The first three kissing items obtain well over 85 percent support, and thus are not needed in any subscale. Items 5 and 6 are so close that they can be combined and treated as one question, and all who agree to either one or both may be counted as agreeing to this contrived item. The same thing can be done to items 9 and 10. This leaves five basic items that scale identically in all samples: (5, 6), 7, (9, 10), 11, 12. Scale-type zero would reject all of these questions and would in almost all cases be composed of those who agreed only with kissing (items 1 2, and 3). Scale-type one would accept (5, 6), and scale-type two would also accept (7), and so forth up to scale-type five, which would agree with all these items. This is the basic subscale that is used throughout the analysis in this study. It is universal in that every sample scales in the exact same way on this scale. Appendix E elaborates a simple method of scoring answers in accord with this scale. Although samples differ in their level of permissiveness, the rank order of the questions in this subscale are always the same. Thus, it has a universal quality that makes it particularly useful in comparing diverse groups, and it is recommended for future researchers. However, it should be added that the full twelve-question version of the scale is still valuable and should be used in research questionnaires for several reasons. First, it is important to check the various statistical measures of Guttman scales on the full twelve-item scale. Secondly, it is informative to note the rank of items 4 and 8, for they tell the level of group permissiveness in a way that is comparable with other samples and less direct than simply looking at the coital support in a group. It is well to use all twelve so that no differences in finding can be attributed to the contextual effect of using fewer questions. Finally, the researcher may want to use other subscales, such as the three kissing, petting, and coital subscales discussed previously, and they cannot be used unless all question responses are available. Some other subscales have also been used and will be referred to later.
In estimating an individual's permissiveness, the researcher must use the responses to the scale of the same sex as the person (male scale for men, female scale for women). To do otherwise is to contaminate potentially the individual's permissiveness with his equalitarianism. For example, a double-standard male may come out very low on permissiveness if his responses to the female scale are looked at, and a double-standard female may come out high on permissiveness if her responses to the male scale are looked at. The "same-sex scale" must be used to obtain a person's permissiveness level for himself, and that is what was used throughout the study.
◇ ◇ ◇
§ Job
Reproduce the stretch from "In estimating an" through "throughout the study." in the passage on the permissiveness scale, putting "egalitarianism" in place of "equalitarianism".

§ Source material
◇ ◇ ◇
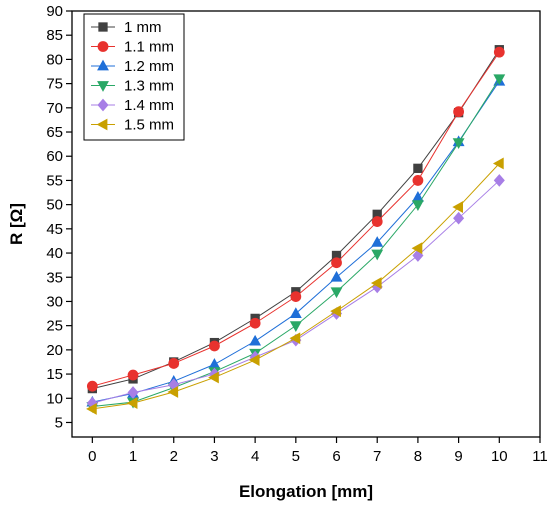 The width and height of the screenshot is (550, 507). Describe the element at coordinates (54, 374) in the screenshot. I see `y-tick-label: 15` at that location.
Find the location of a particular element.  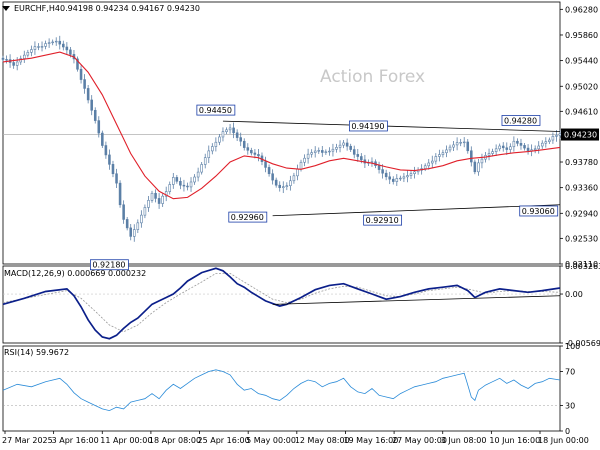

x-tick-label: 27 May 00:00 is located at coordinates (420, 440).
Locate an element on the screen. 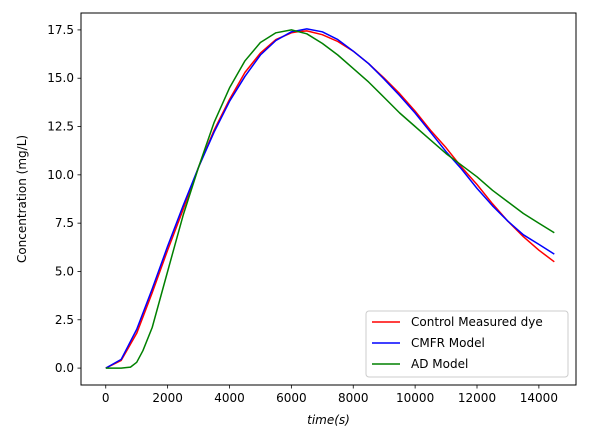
◇ ◇ ◇
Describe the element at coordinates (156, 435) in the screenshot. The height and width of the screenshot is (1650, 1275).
◇ ◇ ◇
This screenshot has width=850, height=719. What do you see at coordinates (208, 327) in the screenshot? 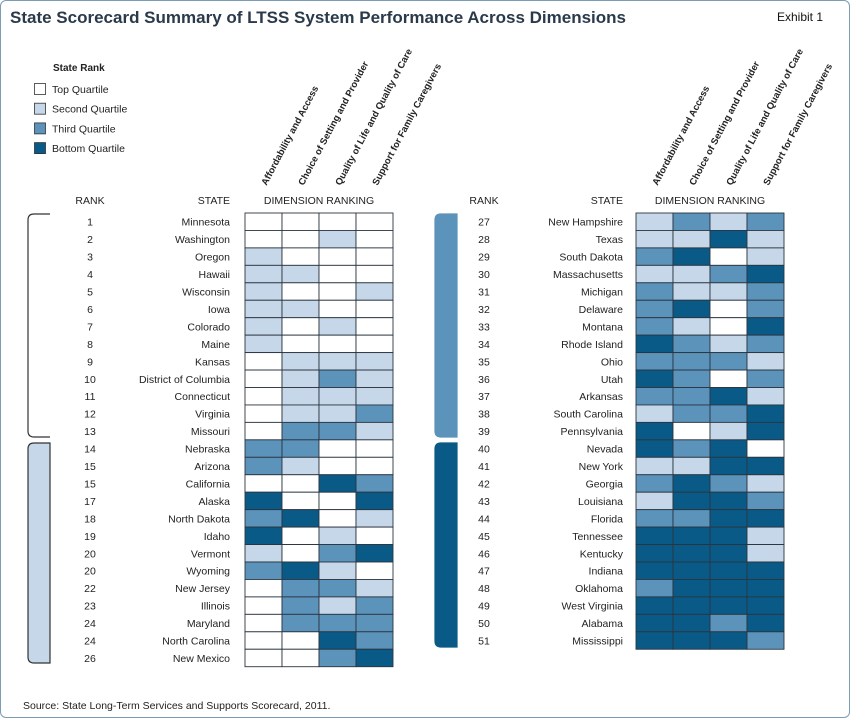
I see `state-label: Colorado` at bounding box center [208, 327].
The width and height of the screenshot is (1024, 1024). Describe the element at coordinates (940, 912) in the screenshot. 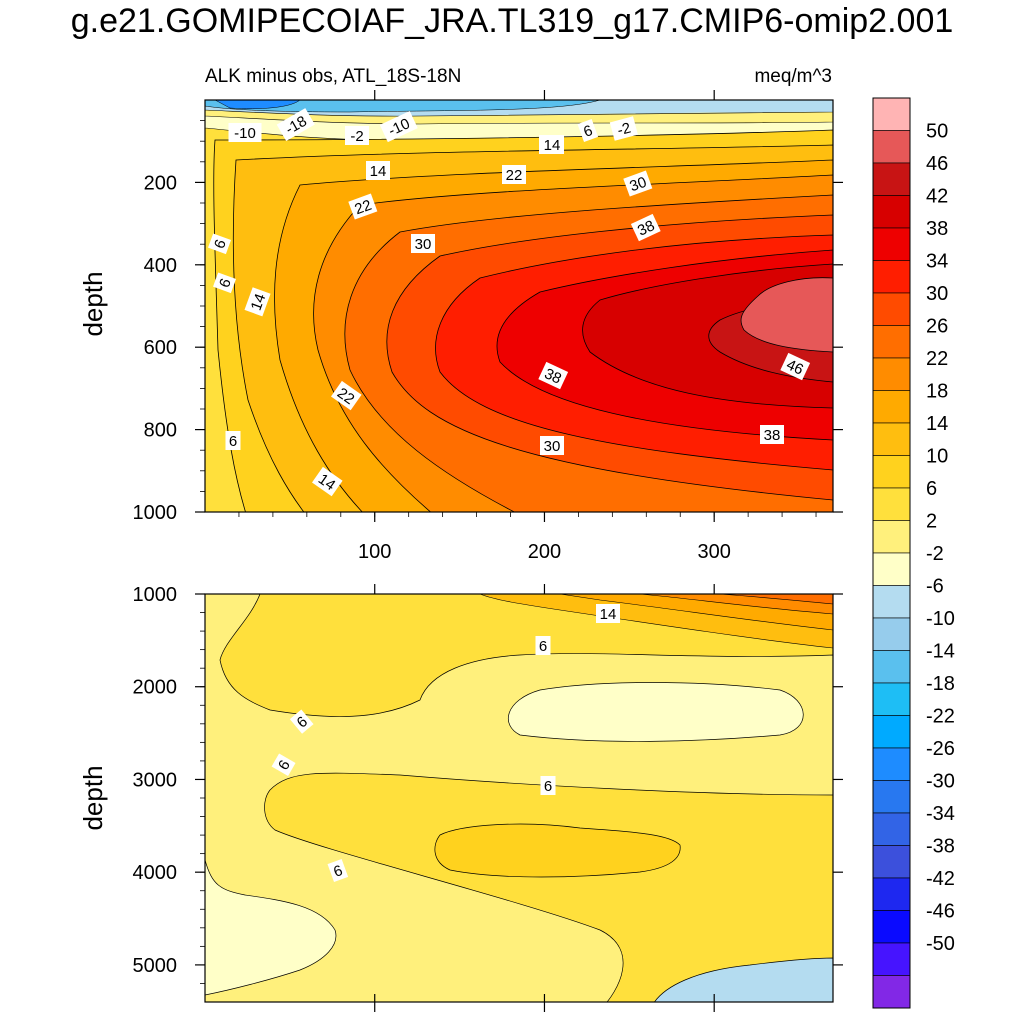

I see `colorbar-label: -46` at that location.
◇ ◇ ◇
§ Written solution
In estimating an individual's permissiveness, the researcher must use the responses to the scale of the same sex as the person (male scale for men, female scale for women). To do otherwise is to contaminate potentially the individual's permissiveness with his egalitarianism. For example, a double-standard male may come out very low on permissiveness if his responses to the female scale are looked at, and a double-standard female may come out high on permissiveness if her responses to the male scale are looked at. The "same-sex scale" must be used to obtain a person's permissiveness level for himself, and that is what was used throughout the study.